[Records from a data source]

▶

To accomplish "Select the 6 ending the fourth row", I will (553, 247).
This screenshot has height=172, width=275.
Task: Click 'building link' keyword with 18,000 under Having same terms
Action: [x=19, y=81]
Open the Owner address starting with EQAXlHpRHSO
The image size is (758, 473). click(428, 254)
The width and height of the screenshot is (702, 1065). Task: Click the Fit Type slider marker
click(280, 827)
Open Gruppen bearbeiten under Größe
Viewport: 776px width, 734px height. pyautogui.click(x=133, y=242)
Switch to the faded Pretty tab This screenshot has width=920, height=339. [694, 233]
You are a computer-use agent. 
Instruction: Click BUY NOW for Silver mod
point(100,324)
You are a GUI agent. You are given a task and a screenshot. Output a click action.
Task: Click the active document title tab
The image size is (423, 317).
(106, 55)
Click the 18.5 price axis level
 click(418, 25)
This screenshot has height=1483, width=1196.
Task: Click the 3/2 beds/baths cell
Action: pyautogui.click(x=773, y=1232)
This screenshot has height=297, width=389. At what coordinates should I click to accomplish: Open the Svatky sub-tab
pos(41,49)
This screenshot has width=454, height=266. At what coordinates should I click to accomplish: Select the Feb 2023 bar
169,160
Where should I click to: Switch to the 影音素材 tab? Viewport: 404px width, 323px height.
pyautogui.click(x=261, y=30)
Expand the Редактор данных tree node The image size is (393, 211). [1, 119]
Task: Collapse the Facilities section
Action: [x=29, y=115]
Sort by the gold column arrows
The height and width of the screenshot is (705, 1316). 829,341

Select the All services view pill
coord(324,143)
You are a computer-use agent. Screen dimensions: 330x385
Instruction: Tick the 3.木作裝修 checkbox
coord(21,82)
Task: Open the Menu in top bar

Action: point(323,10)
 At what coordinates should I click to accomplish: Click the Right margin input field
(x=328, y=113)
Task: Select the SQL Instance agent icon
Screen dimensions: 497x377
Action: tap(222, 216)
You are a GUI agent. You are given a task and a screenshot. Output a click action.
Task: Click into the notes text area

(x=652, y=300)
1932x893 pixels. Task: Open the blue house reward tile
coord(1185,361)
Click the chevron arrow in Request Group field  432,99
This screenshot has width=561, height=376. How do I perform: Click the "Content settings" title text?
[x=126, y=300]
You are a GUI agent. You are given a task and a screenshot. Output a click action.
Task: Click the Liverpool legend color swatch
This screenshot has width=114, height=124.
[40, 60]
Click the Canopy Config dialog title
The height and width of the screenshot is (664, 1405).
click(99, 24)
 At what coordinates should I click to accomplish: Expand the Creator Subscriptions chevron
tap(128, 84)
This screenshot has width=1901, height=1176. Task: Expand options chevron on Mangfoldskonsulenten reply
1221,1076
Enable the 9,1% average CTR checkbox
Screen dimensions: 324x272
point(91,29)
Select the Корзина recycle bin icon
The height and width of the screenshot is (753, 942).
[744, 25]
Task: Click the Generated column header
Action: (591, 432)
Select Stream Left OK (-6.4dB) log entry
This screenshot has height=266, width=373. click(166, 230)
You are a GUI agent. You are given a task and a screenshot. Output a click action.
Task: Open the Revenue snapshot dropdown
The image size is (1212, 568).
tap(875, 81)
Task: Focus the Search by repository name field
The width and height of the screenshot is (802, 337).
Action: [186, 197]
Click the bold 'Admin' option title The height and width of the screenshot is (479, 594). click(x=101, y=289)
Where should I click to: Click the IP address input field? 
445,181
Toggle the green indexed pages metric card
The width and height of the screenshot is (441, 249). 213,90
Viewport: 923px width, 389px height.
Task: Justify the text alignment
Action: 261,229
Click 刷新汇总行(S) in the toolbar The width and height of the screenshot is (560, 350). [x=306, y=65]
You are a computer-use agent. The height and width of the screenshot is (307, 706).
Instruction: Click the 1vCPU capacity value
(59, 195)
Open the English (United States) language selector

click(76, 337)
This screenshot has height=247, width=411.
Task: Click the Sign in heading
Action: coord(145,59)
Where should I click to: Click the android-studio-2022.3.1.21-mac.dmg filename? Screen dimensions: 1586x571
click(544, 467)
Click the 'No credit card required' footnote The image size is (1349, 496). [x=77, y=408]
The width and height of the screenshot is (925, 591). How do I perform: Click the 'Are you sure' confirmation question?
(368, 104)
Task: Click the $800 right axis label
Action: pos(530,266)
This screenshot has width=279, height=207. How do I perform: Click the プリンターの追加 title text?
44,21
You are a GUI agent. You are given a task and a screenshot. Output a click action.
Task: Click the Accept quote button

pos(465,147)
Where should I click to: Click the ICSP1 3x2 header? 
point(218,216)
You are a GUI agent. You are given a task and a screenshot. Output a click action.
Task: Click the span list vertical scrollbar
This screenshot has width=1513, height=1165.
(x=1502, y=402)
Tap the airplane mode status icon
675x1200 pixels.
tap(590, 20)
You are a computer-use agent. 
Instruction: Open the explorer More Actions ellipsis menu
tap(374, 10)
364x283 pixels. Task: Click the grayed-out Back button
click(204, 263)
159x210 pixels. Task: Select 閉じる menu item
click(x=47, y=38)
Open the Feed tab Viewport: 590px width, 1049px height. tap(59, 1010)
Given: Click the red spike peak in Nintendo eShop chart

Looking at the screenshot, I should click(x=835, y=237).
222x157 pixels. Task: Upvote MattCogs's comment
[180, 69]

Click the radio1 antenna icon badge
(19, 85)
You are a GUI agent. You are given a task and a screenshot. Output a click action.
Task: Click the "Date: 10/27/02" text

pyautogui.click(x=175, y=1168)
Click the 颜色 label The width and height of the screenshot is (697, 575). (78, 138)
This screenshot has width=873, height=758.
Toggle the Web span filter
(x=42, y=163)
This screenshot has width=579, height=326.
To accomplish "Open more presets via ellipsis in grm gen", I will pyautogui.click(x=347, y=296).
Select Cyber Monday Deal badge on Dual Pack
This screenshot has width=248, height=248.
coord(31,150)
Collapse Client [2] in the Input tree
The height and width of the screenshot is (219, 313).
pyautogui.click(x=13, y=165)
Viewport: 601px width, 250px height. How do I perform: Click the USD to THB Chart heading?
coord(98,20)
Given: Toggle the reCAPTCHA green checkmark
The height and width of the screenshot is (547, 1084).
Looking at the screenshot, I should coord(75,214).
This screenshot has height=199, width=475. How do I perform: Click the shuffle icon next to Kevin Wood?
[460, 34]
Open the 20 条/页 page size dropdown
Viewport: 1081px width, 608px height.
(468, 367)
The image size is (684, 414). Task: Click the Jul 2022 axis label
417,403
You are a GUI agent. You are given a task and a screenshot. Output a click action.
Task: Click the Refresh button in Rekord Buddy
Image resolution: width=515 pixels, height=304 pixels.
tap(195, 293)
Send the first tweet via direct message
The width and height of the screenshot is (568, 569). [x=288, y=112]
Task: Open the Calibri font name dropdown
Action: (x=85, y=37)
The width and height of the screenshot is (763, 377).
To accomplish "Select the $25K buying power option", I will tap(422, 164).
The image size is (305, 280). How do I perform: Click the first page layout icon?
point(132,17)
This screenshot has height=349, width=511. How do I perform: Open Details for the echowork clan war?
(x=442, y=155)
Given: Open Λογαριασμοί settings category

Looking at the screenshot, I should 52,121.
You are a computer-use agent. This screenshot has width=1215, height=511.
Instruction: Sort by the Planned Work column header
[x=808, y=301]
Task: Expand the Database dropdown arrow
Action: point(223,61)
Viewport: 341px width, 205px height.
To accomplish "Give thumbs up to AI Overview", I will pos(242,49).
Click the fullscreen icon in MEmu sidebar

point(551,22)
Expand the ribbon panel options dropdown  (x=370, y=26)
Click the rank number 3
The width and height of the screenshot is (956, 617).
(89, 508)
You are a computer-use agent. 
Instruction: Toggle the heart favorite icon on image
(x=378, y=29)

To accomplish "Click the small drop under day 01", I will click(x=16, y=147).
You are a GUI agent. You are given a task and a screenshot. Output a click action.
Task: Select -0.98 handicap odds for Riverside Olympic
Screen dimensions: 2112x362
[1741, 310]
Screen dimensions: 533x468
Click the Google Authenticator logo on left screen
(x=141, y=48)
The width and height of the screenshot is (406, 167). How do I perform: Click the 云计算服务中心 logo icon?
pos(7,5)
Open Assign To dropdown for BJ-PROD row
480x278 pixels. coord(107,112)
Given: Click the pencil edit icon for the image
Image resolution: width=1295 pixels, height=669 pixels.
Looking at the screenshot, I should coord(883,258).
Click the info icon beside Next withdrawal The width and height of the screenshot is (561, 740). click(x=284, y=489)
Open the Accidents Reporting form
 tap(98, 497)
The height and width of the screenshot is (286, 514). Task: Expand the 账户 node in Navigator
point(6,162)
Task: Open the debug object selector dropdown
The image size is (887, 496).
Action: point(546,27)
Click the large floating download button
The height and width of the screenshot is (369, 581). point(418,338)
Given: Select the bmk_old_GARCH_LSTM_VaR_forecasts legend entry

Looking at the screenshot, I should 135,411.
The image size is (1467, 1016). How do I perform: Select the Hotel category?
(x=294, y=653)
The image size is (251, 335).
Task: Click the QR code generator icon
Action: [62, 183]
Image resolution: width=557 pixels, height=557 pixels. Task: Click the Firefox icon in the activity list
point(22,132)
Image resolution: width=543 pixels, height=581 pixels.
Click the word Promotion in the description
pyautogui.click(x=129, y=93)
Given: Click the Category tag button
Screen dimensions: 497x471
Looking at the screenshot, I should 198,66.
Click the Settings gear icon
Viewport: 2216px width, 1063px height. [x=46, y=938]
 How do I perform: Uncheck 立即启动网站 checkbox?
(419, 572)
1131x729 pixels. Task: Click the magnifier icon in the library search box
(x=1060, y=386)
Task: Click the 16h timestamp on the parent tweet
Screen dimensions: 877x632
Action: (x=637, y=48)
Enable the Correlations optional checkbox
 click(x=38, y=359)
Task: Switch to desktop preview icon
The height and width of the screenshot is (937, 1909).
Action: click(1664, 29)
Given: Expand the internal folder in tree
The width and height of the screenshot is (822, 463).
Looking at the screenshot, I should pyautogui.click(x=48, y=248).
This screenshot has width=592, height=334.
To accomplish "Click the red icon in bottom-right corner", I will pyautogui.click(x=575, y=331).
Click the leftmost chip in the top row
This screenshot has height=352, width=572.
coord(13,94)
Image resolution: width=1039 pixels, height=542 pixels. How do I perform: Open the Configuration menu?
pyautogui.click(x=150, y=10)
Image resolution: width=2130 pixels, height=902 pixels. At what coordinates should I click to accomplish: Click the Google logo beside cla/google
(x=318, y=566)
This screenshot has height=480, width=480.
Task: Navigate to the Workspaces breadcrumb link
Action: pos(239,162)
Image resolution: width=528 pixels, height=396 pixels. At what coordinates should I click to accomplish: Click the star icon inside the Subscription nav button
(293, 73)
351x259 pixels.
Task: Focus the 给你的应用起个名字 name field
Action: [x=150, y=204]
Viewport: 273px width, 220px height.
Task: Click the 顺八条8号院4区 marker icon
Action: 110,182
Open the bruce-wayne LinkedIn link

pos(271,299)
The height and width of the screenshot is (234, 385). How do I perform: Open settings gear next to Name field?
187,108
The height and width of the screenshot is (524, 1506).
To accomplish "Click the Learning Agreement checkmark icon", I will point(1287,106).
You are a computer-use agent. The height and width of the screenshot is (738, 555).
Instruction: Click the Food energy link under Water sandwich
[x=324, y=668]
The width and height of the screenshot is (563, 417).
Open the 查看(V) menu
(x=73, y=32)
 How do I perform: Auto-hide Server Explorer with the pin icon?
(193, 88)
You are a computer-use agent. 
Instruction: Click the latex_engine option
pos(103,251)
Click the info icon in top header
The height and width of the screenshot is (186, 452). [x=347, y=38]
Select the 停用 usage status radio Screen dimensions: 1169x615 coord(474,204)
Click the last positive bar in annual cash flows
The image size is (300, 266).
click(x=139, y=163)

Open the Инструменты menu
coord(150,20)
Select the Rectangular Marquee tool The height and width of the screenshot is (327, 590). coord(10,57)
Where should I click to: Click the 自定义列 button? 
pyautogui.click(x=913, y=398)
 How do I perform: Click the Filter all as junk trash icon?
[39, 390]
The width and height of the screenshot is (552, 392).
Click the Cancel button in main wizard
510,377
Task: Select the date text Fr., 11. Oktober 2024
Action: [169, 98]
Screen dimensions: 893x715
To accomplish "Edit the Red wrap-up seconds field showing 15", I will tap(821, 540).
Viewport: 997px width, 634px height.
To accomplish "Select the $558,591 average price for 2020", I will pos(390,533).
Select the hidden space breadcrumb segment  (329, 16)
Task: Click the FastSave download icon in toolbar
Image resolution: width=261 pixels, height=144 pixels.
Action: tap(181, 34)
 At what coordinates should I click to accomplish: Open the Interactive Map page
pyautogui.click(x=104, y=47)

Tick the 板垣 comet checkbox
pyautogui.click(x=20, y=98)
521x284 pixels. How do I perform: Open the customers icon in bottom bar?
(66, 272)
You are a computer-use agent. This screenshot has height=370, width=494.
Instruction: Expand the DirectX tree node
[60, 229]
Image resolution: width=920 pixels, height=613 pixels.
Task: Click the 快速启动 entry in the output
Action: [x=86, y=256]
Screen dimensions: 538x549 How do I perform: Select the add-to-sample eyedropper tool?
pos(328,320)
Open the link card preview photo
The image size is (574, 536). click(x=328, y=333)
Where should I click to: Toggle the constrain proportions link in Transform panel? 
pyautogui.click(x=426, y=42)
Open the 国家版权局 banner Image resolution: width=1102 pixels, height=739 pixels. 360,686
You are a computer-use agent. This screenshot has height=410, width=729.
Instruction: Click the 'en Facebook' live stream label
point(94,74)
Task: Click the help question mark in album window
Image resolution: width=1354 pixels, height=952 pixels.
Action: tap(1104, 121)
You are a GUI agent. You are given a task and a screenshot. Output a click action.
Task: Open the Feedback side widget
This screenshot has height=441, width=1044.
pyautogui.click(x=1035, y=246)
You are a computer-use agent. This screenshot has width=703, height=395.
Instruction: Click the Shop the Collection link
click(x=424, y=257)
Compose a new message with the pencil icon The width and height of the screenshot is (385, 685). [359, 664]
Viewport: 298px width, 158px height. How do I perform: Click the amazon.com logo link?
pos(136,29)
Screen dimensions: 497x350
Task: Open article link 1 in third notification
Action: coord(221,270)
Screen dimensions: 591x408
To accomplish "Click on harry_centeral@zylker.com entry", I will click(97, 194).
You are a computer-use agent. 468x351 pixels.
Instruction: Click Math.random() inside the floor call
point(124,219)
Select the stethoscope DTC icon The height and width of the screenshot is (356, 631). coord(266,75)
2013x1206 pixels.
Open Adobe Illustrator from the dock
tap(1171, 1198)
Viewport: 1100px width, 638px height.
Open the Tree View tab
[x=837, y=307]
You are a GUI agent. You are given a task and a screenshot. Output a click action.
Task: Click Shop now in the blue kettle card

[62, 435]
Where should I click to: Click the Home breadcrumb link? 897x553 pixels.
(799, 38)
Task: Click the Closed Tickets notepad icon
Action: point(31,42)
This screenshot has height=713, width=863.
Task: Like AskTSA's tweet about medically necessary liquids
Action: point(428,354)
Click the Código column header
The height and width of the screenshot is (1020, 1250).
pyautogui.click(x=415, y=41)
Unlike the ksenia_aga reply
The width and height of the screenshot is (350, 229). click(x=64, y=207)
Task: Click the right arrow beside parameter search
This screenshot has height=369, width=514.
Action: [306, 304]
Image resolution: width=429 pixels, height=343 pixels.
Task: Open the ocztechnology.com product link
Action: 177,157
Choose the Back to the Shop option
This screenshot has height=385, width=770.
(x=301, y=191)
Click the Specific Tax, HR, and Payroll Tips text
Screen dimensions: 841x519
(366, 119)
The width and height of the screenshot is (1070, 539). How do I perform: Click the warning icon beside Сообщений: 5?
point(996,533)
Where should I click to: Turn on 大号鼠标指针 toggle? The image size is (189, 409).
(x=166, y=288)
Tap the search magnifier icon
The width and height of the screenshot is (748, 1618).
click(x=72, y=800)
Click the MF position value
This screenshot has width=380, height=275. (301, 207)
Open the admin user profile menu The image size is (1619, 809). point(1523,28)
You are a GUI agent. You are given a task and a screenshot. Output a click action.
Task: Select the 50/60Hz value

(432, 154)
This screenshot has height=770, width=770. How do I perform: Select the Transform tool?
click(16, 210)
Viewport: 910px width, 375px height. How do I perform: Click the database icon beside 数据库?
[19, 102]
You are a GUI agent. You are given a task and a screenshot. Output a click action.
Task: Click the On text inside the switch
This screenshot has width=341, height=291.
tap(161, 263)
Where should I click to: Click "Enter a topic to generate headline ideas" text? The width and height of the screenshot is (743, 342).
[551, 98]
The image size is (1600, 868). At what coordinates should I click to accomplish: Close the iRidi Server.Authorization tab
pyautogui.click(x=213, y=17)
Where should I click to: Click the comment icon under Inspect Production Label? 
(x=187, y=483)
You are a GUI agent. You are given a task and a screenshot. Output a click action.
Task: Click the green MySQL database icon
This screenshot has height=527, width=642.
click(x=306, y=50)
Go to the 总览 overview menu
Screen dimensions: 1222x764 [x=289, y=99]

◀

* **What to work on**:
Give again exactly, and only, the lines above starting at the one with "Where should I click to: Click the IP" and ending at the one with "is (307, 706).".

* **Answer**:
Where should I click to: Click the IP address input field? 
445,181
Toggle the green indexed pages metric card
The width and height of the screenshot is (441, 249). 213,90
Viewport: 923px width, 389px height.
Task: Justify the text alignment
Action: 261,229
Click 刷新汇总行(S) in the toolbar The width and height of the screenshot is (560, 350). [x=306, y=65]
You are a computer-use agent. The height and width of the screenshot is (307, 706).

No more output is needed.